╭──
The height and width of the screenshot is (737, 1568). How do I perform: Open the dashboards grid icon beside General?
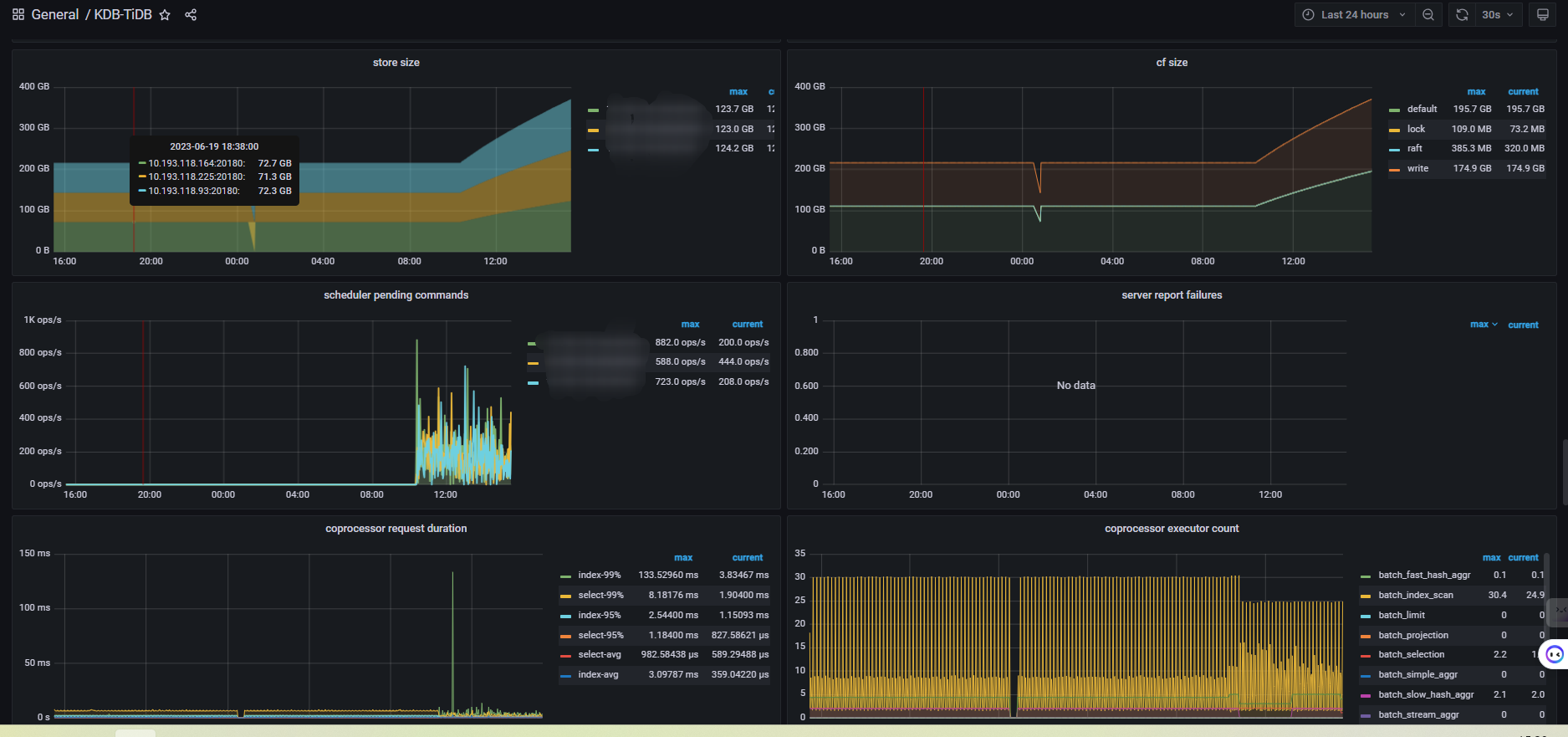[x=18, y=15]
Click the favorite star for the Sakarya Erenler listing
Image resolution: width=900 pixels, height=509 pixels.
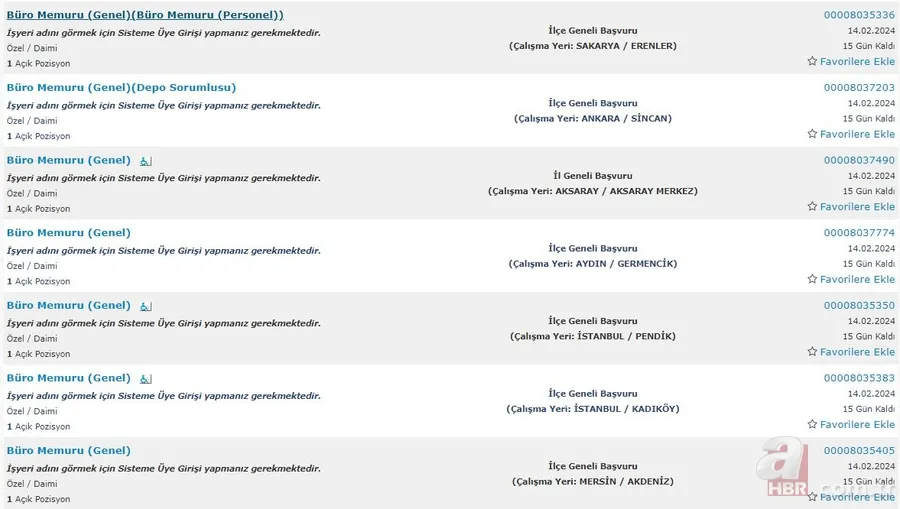click(x=812, y=62)
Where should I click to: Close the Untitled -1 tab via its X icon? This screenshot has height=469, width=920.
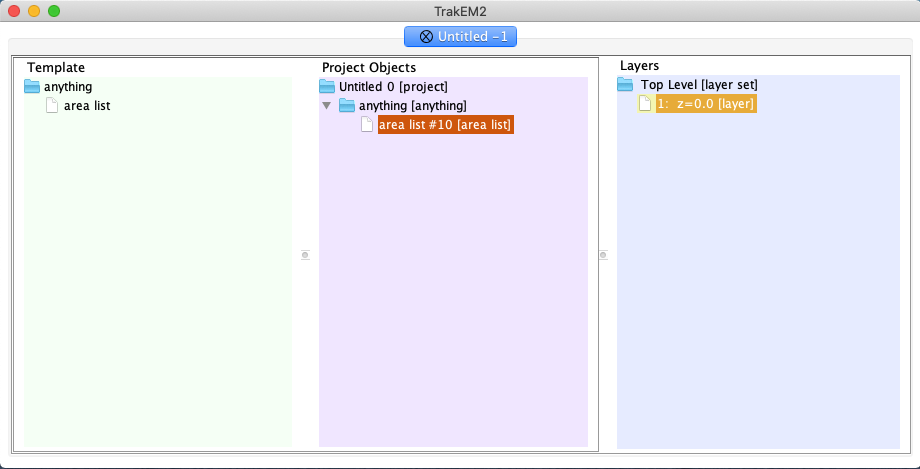426,37
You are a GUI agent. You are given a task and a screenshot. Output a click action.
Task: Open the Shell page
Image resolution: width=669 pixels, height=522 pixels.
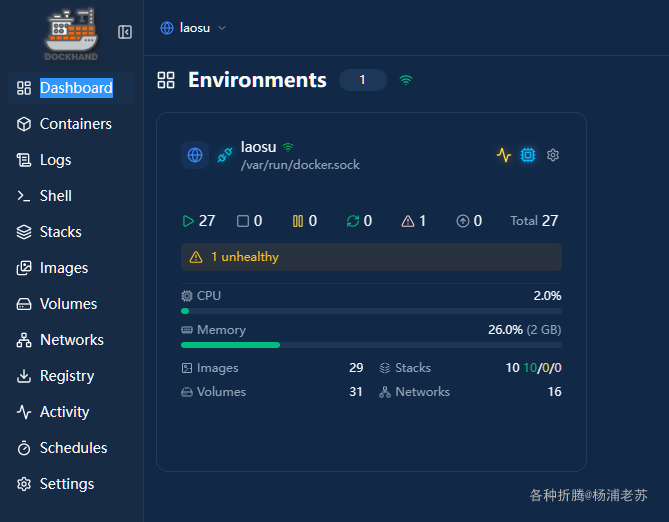point(55,196)
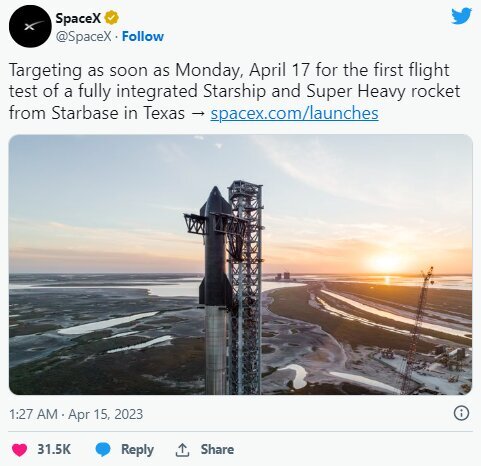Click the launch tower in the photo
The height and width of the screenshot is (466, 481).
(246, 287)
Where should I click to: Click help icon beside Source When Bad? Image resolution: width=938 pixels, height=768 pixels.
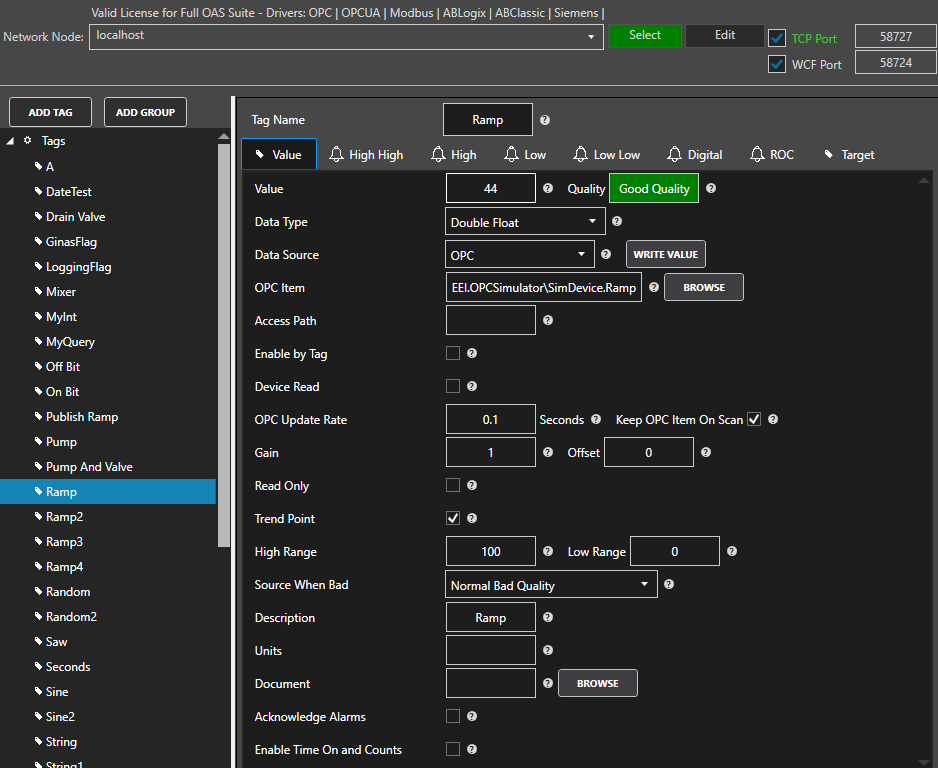(669, 585)
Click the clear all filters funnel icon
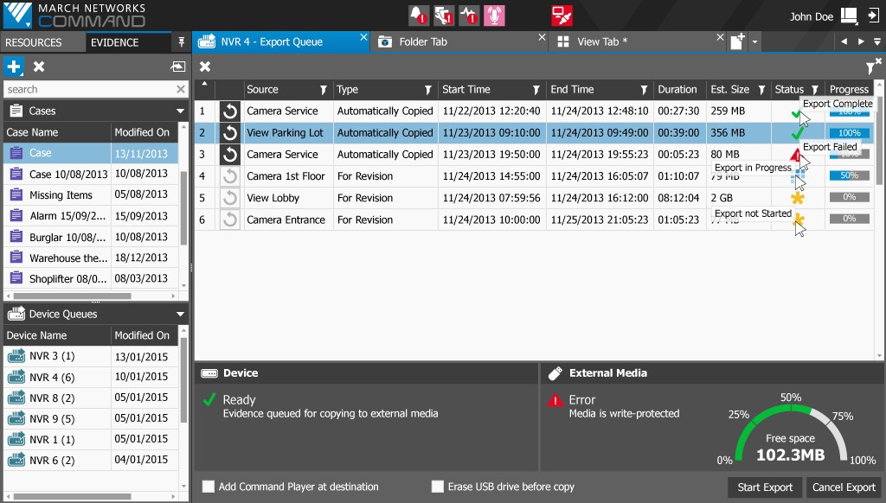This screenshot has width=886, height=503. [872, 67]
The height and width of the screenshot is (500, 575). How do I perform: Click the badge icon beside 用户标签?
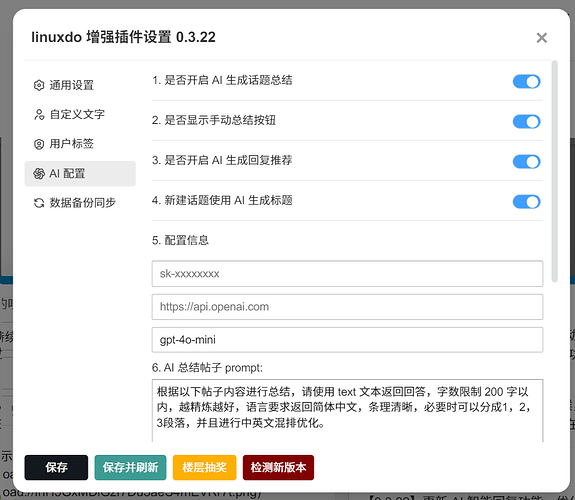point(39,144)
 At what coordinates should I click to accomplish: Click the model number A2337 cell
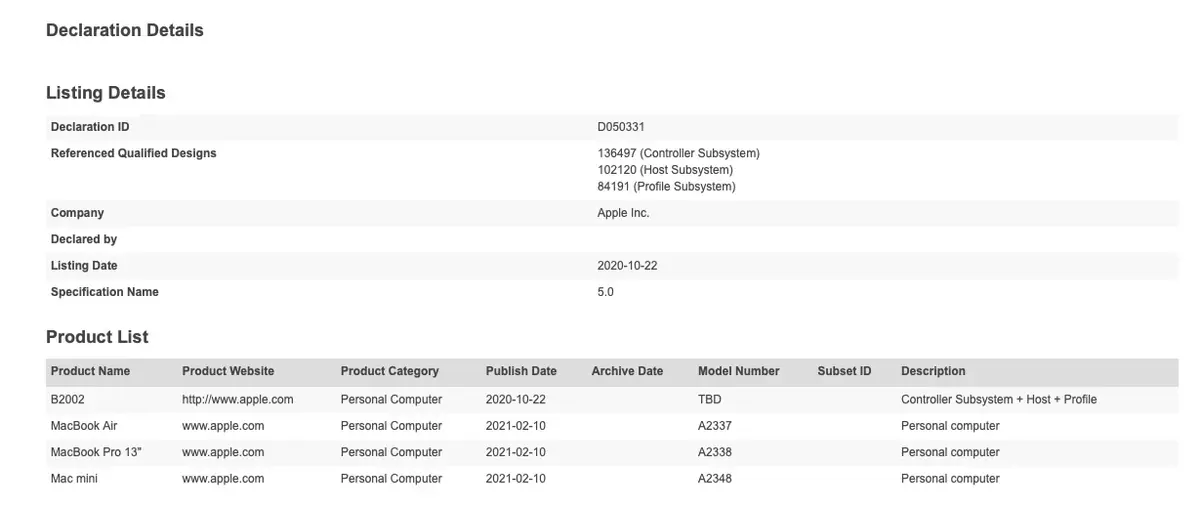point(714,426)
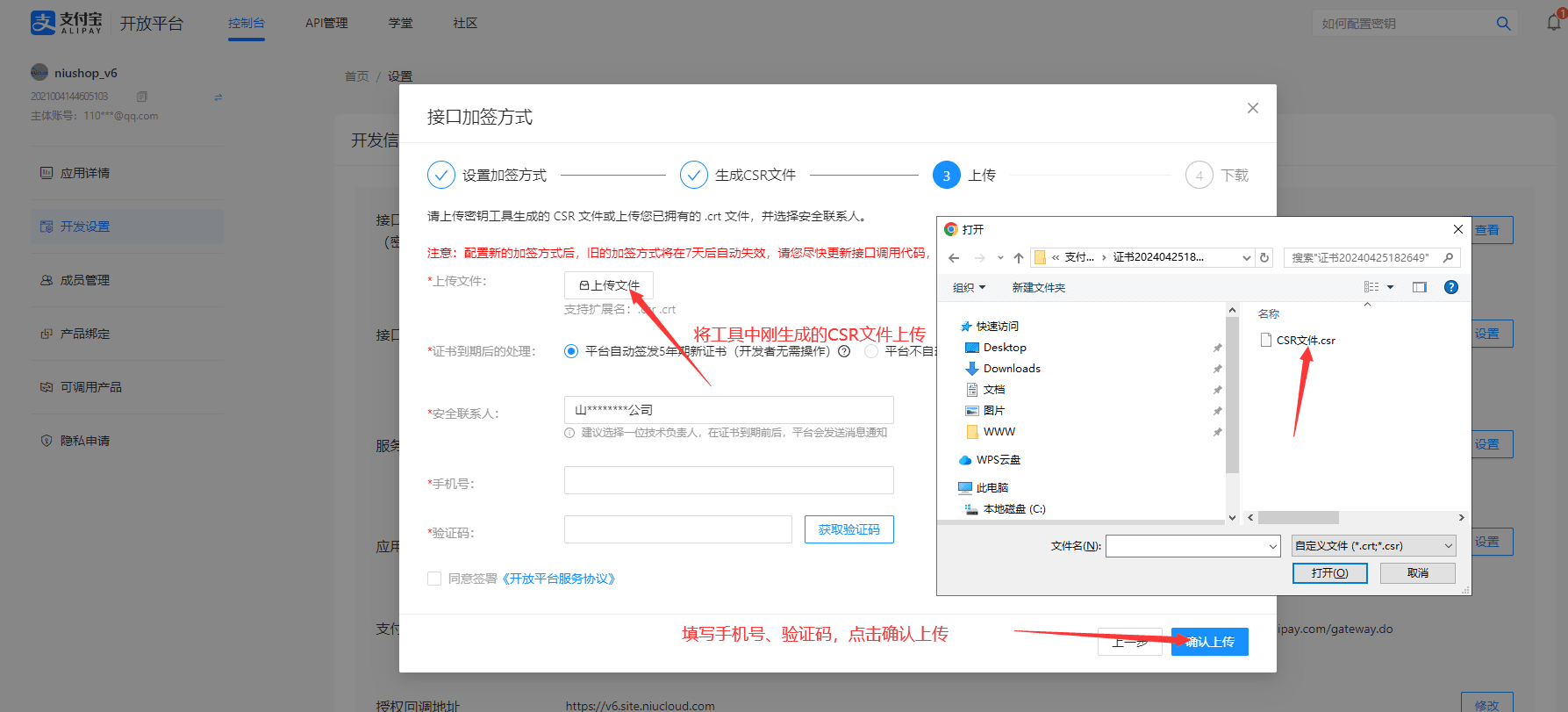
╰──
**What is expected**
Copy out all the data exactly. No images belong in the copy.

**Exercise solution**
The height and width of the screenshot is (737, 1568). How do I perform: Open the dashboards grid icon beside General?
[x=18, y=15]
Click the favorite star for the Sakarya Erenler listing
Image resolution: width=900 pixels, height=509 pixels.
click(x=812, y=62)
Where should I click to: Close the Untitled -1 tab via its X icon? This screenshot has height=469, width=920.
426,37
You are a GUI agent. You are given a task and a screenshot. Output a click action.
Task: Open the Shell page
Image resolution: width=669 pixels, height=522 pixels.
point(55,196)
Click the launch tower in the photo
The height and width of the screenshot is (466, 481).
(246, 287)
Where should I click to: Click help icon beside Source When Bad? Image resolution: width=938 pixels, height=768 pixels.
(669, 585)
Click the clear all filters funnel icon
This screenshot has width=886, height=503. [872, 67]
The height and width of the screenshot is (500, 575). How do I perform: Click the badge icon beside 用户标签?
point(39,144)
 At what coordinates should I click to accomplish: Click the model number A2337 cell
point(714,426)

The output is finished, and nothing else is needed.